John Vennari on the Doctrinal Preamble
« Reply #37 on: September 24, 2011, 10:03:07 AM »
Quote
During the lapse of centuries, the mystical Spouse of Christ has never been contaminated, nor can she ever in the future be contaminated, as Cyprian bears witness: "The Bride of Christ cannot be made false to her Spouse: she is incorrupt and modest. She knows but one dwelling, she guards the sanctity of the nuptial chamber chastely and modestly."


This refers to the Church's divine constitution, Her holiness in doctrine, in the Sacraments, in Her intrinsic, mystical relation with Our Lord Jesus Christ.  On the other hand, this does not prevent individual members from becoming sinners and marring the Church according to Her human element.  Therein lies the distinction that you are missing and consequently are perverting Catholic doctrine reducing it to absurdity.  If your understanding is correct, how do you account for the evil that Catholics do?  Do you seriously assert that it has no affect on the Church, its internal unity, its activity and its very existence?  The errors that Mortalium Animos addressed were errors that touched upon the very essence and nature of the Church and that is why Pope Pius IX made such reference to Cyprian's statement.  The quote from Auctorem Fidei refers to traditional discipline established by authority and antiquity, therefore it is not applicable to a non-authoritative, experimental discipline that is binding upon no one; reforms that did not come from the "Church" properly speaking, but from a commission of errant men.  Therefore the quote is immaterial.

• _RECORDED INFORMATION_:
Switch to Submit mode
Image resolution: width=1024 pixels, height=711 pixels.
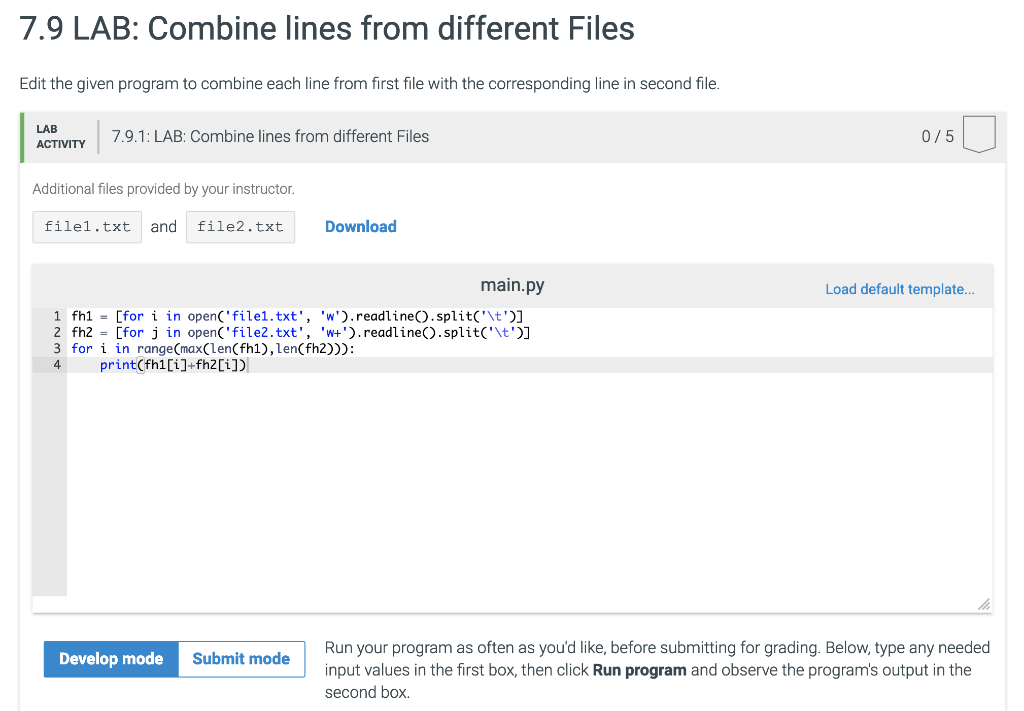(x=240, y=659)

• _PROBLEM_: Carry the forum post on the Church's holiness and her human element forward from its last sentence. The material has nothing to do with the forum post.

• _EXERCISE RESULT_:
Regarding language, unless you would accuse ABL of a terrible schizophrenia, you must take it in a certain sense.  The Vatican obviously was not literally a "masonic lodge" and therefore he used figurative, descriptive language that described a certain reality.  But if you don't have the patience to discern the sense of a man's words, then I suggest you get out of this debate altogether as the temperament of your mind won't allow you to engage in serious discussion.    

John Vennari on the Doctrinal Preamble
« Reply #38 on: September 24, 2011, 11:29:41 AM »
Quote from: Caminus
therefore it is not applicable to a non-authoritative, experimental discipline that is binding upon no one;


The Second Vatican Council, the encyclicals, and yes, the new rites of the sacraments are binding if one accepts them as coming from legitimate authority.  

Saying that the "Church has cancer" is referring to these errors being spread from "inside" the Church, by the men accepted as the hierarchy by the SSPX.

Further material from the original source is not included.